Questo inno nel giro di pochissimi anni è diventato molto popolare in
tutto il mondo evangelico, dall’America all’Europa e penso che oggi
non esista una chiesa evangelica in Italia che non conosca questo
meraviglioso inno. Se ci pensiamo bene è un miracolo come un unico inno
possa attraversare i continenti e toccare il cuore di milioni di
credenti; questo è appunto quello che avviene quando un cantico è
ispirato dallo Spirito Santo.
C’è
una situazione invece che a mio parere sta diventando preoccupante
nella musica cristiana del nostro tempo ed è quella che io definisco
con un termine improprio la “spettacolarizzazione” della musica cristiana. Visitando i siti web dei musicisti cristiani spesso si legge di avere ottenuto grandi performances, avere partecipato a selezioni, spettacoli, avere vinto premi, e
altro ancora. Tutto ciò danneggia la figura del vero musicista
cristiano che mette a disposizione il proprio talento soltanto ai fini
della gloria di Dio e non per avere acclamazione dal pubblico e/o un
proprio tornaconto economico. Spesso anche le case discografiche
tendono a celebrare la figura degli artisti cristiani allo stesso modo
degli artisti del mondo quando sappiamo bene, che per quanto capaci si
possa essere, la gloria deve appartenere soltanto a Dio in quanto
ogni cosa buona che è in noi proviene da Lui.
Vorrei
adesso aprire una parentesi relativamente ai testi ed agli
arrangiamenti dei cantici moderni. Come abbiamo visto nelle puntate
precedenti, nel corso della storia la musica cristiana è stata
influenzata dagli stili dei vari periodi storici. Anche oggi possiamo
osservare come ciò sia vero, in quanto la maggior parte degli inni
composti negli ultimi venti anni risente delle armonie e delle
modulazioni tipiche della musica leggera dei nostri giorni. Non di rado
infatti si ascoltano cantici di recente composizione le cui melodie
potrebbero tranquillamente essere scambiate per quelle di canzoni
presentata all’ultimo Festival di Sanremo; sebbene ciò
sia
in qualche modo normale in quanto abbiamo visto come la musica
popolare influenzi anche quella cristiana, va detto però che tutti
coloro che si prodigano per comporre musica cristiana dovrebbero stare
attenti a cercare di non cadere nell’errore di utilizzare melodie banali
o troppo frivole per la musica sacra, come spesso sono quelle delle
canzoni moderne, perchè occorre fare in modo che la musica dei nostri
cantici abbia le caratteristiche giuste per lodare il Signore.
Un’altra
parentesi permettetemi di aprirla sui testi dei nuovi inni. La maggior
parte degli inni di recente composizione descrive l’amore di Dio verso
i suoi figli e spesso le parole sono così toccanti da commuovere tutti
coloro che ascoltano.
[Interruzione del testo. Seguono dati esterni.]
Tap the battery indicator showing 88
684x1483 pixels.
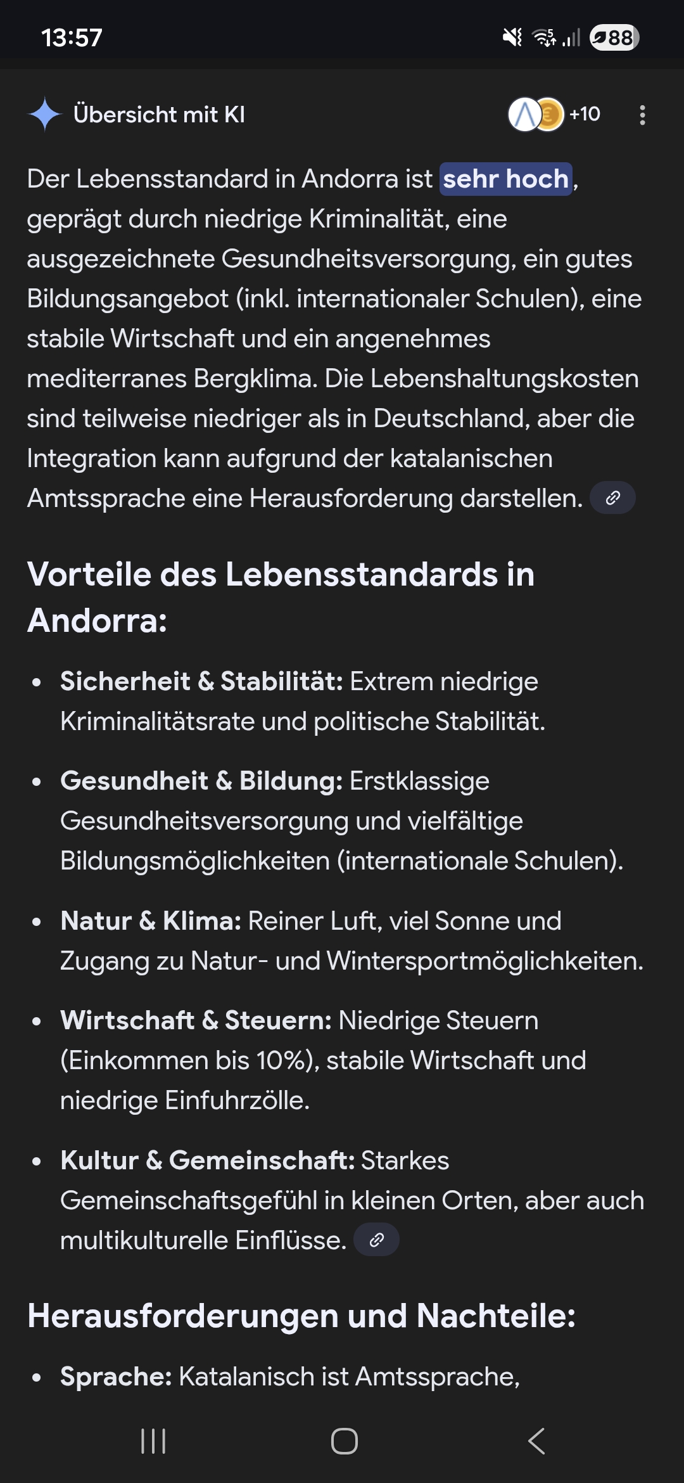[614, 37]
Anche qui però dovremmo stare attenti a non
esagerare con i “sentimentalismi” in quanto è semplice commuoversi
momentaneamente di fronte a testi del tipo “stringimi forte a te”, “abbracciami”, “cresce il mio amore per te” in
quanto sono espressioni che ci permettono di attribuire al nostro
rapporto di comunione col Signore sentimenti di affetto molto simili a
quelli che si instaurano in una relazione tra un uomo e una donna, ma
spesso si trascura di inserire nei testi dei cantici i nostri principi
di fede come la necessità della grazia per la salvezza dell’anima, il
primato di Gesù, la necessità di predicare l’Evangelo ad ogni creatura,
ecc. Penso che i cantici più belli e più edificanti siano quelli che
traggono ispirazione dalla Parola di Dio, e del resto chi potrebbe
suggerire testi migliori, per i nostri cantici, delle verità celesti
descritte da Dio nella Sua Parola?
Voglio
concludere questa serie di articoli affermando che siamo chiamati a
partecipare tutti con zelo alla lode del Signore, nessuno escluso. C’è
chi è chiamato a farlo in maniera più evidente rispetto ad altri
suonando, facendo parte di un coro o cantando da solista, ma il compito
di lodare il Signore tramite la musica e il canto è rivolto ad ognuno
di noi. C’è un passo, con cui voglio concludere, che da musicista
cristiano spesso mi torna in mente e si trova al verso 3 del Salmo 33: “Cantategli un cantico nuovo, sonate bene e con gioia”
. Voglia Dio concederci la possibilità di cantare e suonare per Lui
“con maestria” e con gioia affinché questa misera argilla possa dare la
gloria che è dovuta al Suo Formatore. A Dio sia la gloria.